Table 2.9.3: Setting up the routes.rb

#MyApp/config/routes.rb

get 'more_info', to: 'posts#more'

Figure 2.9.3: The code, as shown in line 6, is added to routes.rb

To view the page that you have created, insert the address below in your Web Browser. Figure 2.9.3 shows the Hello World! is rendered.

localhost:3000/more_info

Figure 2.9.4: Hello World! is shown in the page

If you are unable to access this page, check your route and local address to your Web Application.

2.10 Retrieve Objects using ActiveRecord from Multiple Table

The advantage of using ActiveRecord is you can easily retrieve information from the other table that contain reference key to the specific table. Usually, we have to write SQL (Structured Query Language) query to achieve the same operation. To see the magic, let’s begin by modifying the controller as shown in Table 2.10.1. The result of the modification is shown in Figure 2.10.1.

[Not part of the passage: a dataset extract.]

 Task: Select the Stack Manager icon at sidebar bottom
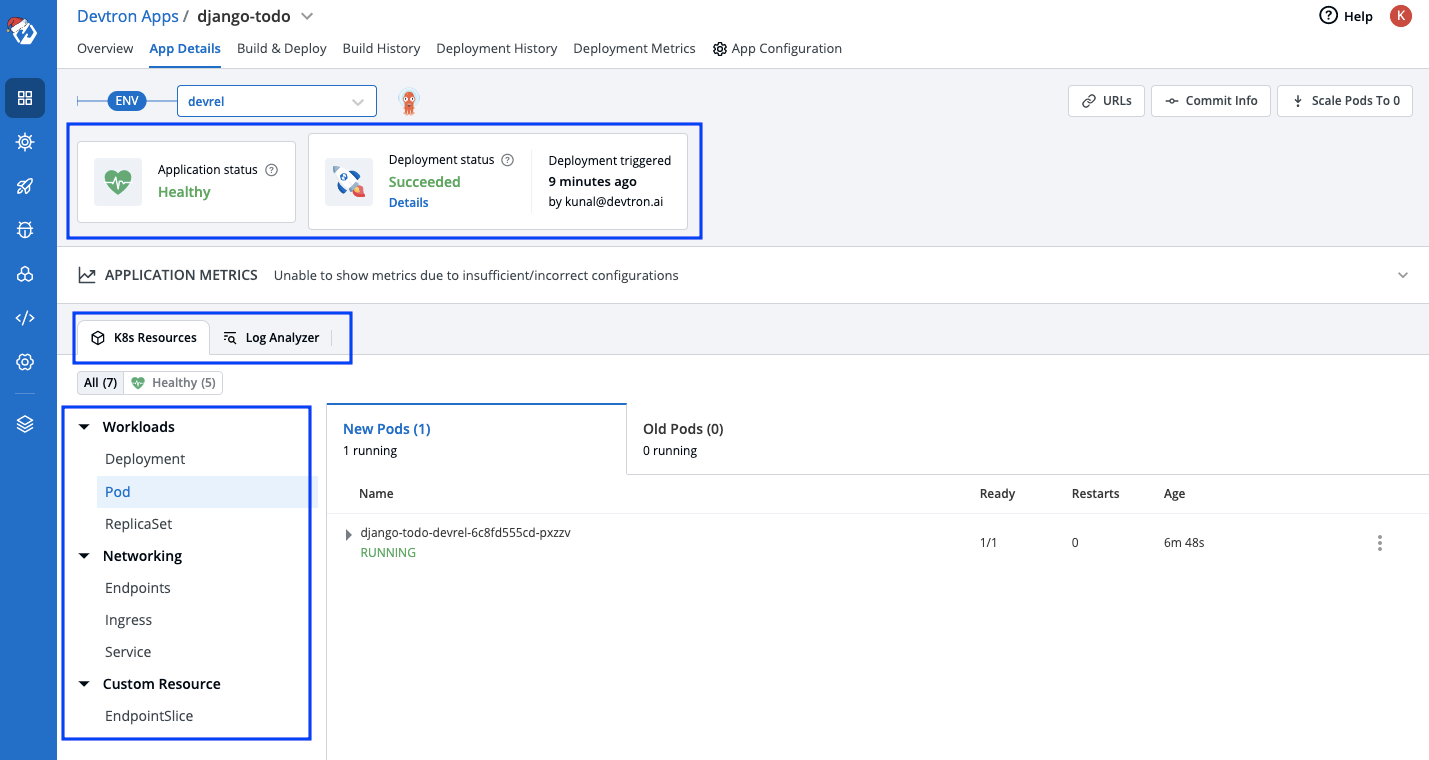click(x=26, y=423)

Table 2.10.1: Code to add to controller

#MyApp/controller/posts_controller.rb
#Add under def more

@comments = Comment.all

Do note that Comment is a case sensitive variable. This will reference to the Comment model while .all means it will get field from the Comment model. The equivalent of Comment.all in SQL is shown as below.

SELECT * FROM Comments

@comments in the controller is an instance variable and is available to all methods within the class and available to View. If you removed the ampersand, @, the variable is only available within the class.

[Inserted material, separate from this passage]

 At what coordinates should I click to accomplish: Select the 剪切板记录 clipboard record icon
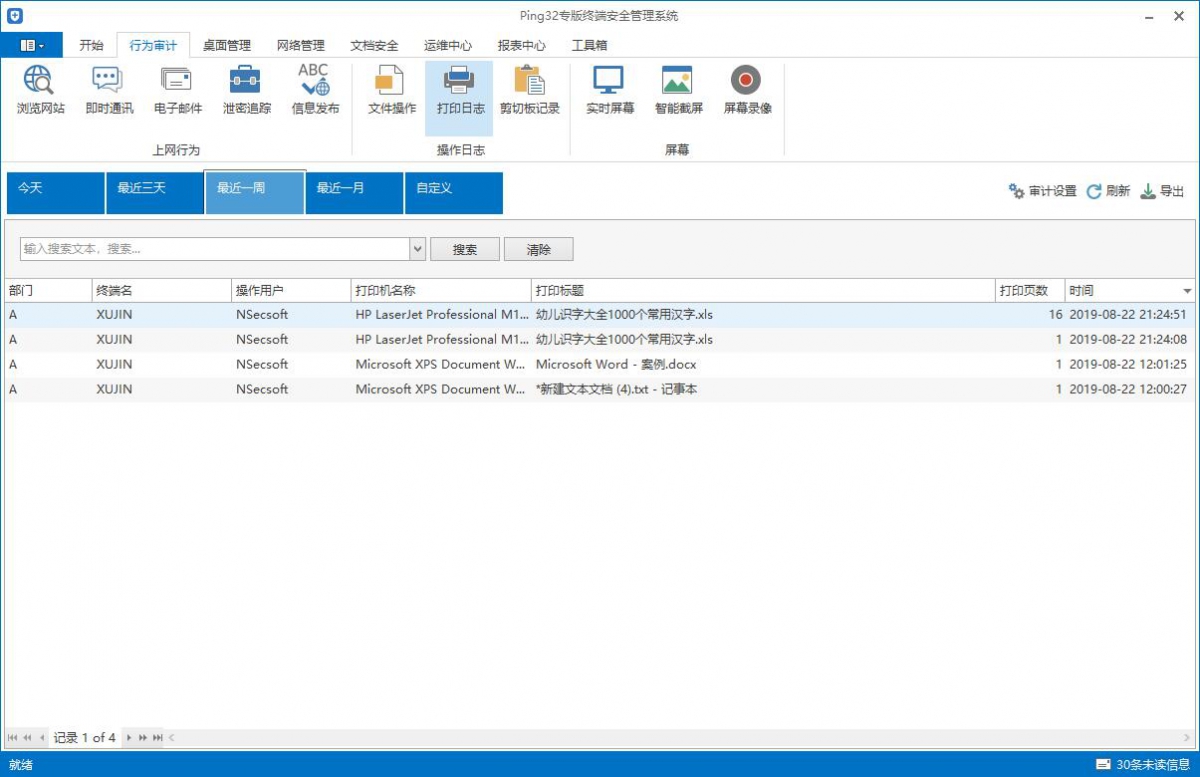click(x=529, y=90)
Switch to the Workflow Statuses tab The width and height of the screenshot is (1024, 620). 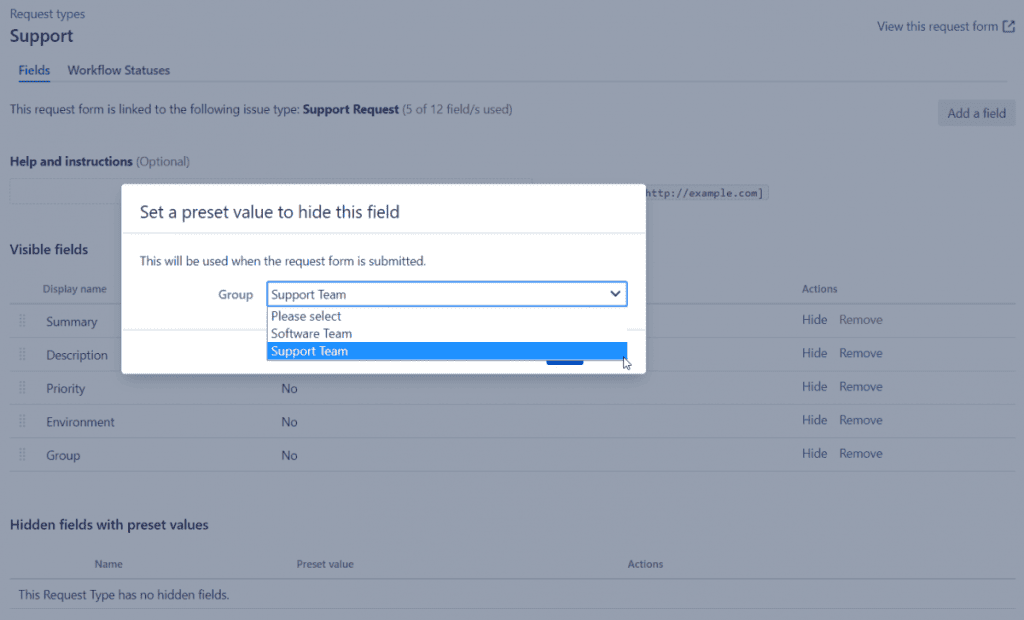click(118, 71)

Figure 2.10.1: Result of the controller

Add the code as shown in Table 2.10.2 to the file specified below. Figure 2.10.2 shows the result of the code added to the file.

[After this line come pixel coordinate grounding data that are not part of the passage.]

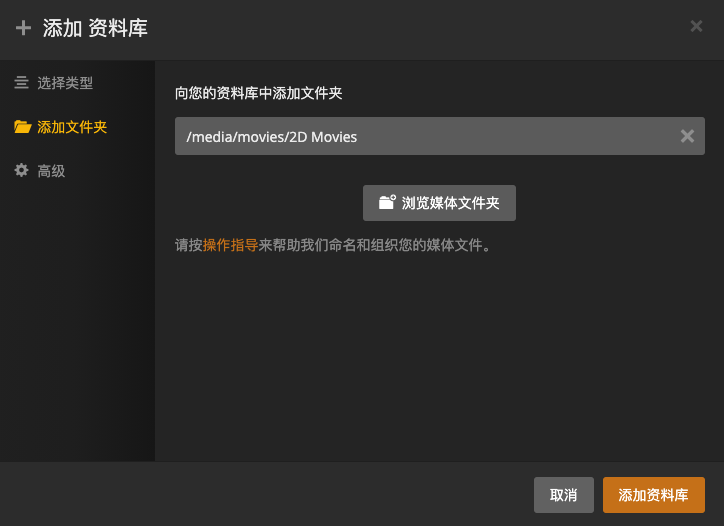Click the help text about 命名和组织您的媒体文件
Screen dimensions: 724x526
coord(332,245)
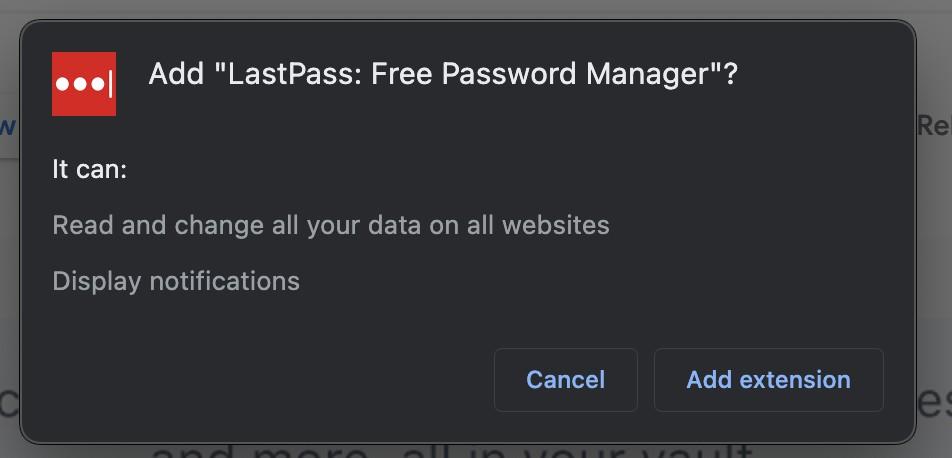Click the red LastPass logo icon
The height and width of the screenshot is (458, 952).
point(84,84)

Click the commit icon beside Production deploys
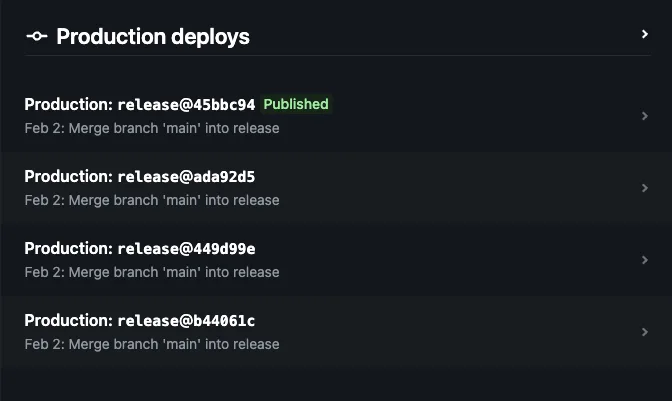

Table 2.10.2: Code to add to View

#MyApp/view/posts/posts/more.html.erb

<!--See below; This is how you comment in Ruby ERB -->  
<h1>More Information</h1>  

<table>  
  <thead>  
    <tr>  
      <th>Post ID</th>  
      <th>Title</th>  
      <th>Content</th>  
      <th>Comment ID</th>  
      <th>Comment</th>  
      <th colspan="3"></th>  
      <th colspan="3"></th>  
    </tr>  
  </thead>  
  <tbody>  
    <!-- @comments is passed from controller to view -->  
    <% @comments.each do |comment| %>           <!-- for loop -->  
      <tr>  
        <td><%= comment.post.id %></td>         <!--get Post ID using reference -->  
        <td><%= comment.post.title %></td>      <!--get Post title using ref -->  
        <td><%= comment.post.content %></td>    <!--get Post content using ref -->  
        <td><%= comment.id %></td>              <!--get Comment ID -->  
        <td><%= comment.comment %></td>         <!--get Comment from Comment -->  
        <td><%= link_to 'Show Comment', comment %></td>  
        <td><%= link_to 'Edit Comment', edit_comment_path(comment) %></td>  
        <td><%= link_to 'Destroy Comment', comment, method: :delete, data: { confirm: 'Are you sure?' } %></td>  
        <td><%= link_to 'Show Post', comment.post %></td>  
        <td><%= link_to 'Edit Post', edit_post_path(comment.post) %></td>  
        <td><%= link_to 'Destroy Post', comment.post, method: :delete, data: { confirm: 'Are you sure?' } %></td>  
      </tr>  
    <% end %>  
  </tbody>  
</table>

Figure 2.10.3: Result of the code added to View

In the view, as shown in Figure 2.10.3, we use .each to print each of the content in the @comments instance variable. In Figure 2.10.3, line 24, comment.post.content, is retrieving content field in Post model. This is because there is a post_id field in our Comment table. The post_id will go to Post table and retreive the row and fetch the content field. In line 31, edit_post_path(comment.post), the concept is similar.

To view the page that you just created, insert the address below in your Web Browser. The result is shown in Figure 2.10.4.

localhost:3000/more_info

Figure 2.10.4: Result of the operation shown in Web Browser

By looking at the result as shown in Figure 2.10.4, we can see that we managed to reference the Post model from Comment model easily by referencing. From the result, we can see that there are two posts, Hello World and Hello 2. There are three comments First, Second, and Fourth that belongs to Hello World and there is only one comment Third that belongs to Hello 2. If everything is done correctly, you should be able to use the perform each operation successfully as shown in the description of the link: Show Comment, Edit Comment, Destroy Comment, Show Post, Edit Post, and Destroy Post.